For each of the retained predictors, adjusting for the pre-specified covariates, receiver operating characteristic (ROC) curves were plotted and c-statistics were compared. Interactions between the retained predictors and age, gender, smoking status, diabetes, hypertension, and other clinical symptoms were tested via multiplicative interaction terms and stratified analyses. Analyses were repeated using clinically-relevant thresholds for diagnostic test results. The prevalence of test results exceeding these thresholds was compared among participants with and without dyspnea.

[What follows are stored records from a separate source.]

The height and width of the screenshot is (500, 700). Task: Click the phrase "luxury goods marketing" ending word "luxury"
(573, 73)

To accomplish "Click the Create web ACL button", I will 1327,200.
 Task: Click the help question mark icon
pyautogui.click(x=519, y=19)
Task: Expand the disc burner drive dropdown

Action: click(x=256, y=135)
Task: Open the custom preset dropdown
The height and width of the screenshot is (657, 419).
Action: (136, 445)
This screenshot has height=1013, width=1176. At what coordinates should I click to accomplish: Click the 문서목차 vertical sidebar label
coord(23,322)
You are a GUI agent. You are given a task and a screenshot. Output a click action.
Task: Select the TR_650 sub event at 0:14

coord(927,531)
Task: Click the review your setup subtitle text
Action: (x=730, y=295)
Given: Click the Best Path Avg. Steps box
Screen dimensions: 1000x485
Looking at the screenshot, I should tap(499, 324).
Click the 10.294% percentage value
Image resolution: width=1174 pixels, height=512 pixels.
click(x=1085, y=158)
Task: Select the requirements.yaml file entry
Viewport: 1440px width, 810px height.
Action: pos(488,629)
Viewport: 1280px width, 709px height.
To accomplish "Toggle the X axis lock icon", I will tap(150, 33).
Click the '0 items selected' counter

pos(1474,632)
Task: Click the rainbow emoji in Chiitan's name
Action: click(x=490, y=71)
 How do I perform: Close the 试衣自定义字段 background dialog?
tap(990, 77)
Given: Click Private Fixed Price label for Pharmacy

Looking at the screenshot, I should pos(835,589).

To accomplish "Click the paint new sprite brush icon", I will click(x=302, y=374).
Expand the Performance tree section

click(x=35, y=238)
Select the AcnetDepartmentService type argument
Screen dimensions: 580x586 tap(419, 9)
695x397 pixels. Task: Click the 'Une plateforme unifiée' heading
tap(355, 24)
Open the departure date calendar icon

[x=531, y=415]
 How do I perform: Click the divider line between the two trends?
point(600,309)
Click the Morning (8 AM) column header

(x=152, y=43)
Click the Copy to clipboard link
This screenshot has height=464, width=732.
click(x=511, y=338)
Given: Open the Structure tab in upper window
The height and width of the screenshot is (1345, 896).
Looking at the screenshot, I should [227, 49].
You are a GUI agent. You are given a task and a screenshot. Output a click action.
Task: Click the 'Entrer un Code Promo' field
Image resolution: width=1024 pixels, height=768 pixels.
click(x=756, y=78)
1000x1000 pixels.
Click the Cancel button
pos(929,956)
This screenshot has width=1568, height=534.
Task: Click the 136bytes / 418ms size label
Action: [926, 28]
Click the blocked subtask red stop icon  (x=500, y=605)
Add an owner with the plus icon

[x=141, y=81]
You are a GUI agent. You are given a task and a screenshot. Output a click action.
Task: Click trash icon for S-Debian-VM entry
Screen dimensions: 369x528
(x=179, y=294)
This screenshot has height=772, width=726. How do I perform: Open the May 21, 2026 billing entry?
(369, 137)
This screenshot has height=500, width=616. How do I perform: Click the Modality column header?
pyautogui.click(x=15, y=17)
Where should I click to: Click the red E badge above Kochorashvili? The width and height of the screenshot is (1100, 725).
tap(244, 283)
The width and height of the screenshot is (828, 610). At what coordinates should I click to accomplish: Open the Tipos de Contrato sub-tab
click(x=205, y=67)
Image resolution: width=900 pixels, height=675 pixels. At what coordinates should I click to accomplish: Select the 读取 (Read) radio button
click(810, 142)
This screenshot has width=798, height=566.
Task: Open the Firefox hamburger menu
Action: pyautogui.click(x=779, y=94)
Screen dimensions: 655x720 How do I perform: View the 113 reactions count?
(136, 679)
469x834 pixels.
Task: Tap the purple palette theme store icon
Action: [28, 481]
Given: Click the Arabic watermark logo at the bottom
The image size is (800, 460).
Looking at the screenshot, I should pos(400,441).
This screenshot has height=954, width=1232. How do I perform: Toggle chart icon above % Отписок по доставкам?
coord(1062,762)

All analyses were performed in SAS version 9.3 (Cary, North Carolina).
Results
Of 6814 MESA participants, 6220 (91%) answered dyspnea items, of whom 5455 (88%) had no prevalent clinical cardiopulmonary diagnoses. Of these participants, 1969 (36%) completed all relevant tests; the largest decrements in sample size were due to participants not selected for spirometry and those unwilling or unable to undergo MRI (Figure 1). Included participants were somewhat younger and were less likely to be obese, smoke and report dyspnea than excluded participants (Supplementary Table 1).
The mean age of included participants was 62 +/− 10 years, 49% were women, and the race/ethnic distribution was 35% White, 22% African-American, 23% Hispanic and 20% Asian-American. Fifty percent had ever smoked cigarettes, 13% had diabetes, and 42% had hypertension.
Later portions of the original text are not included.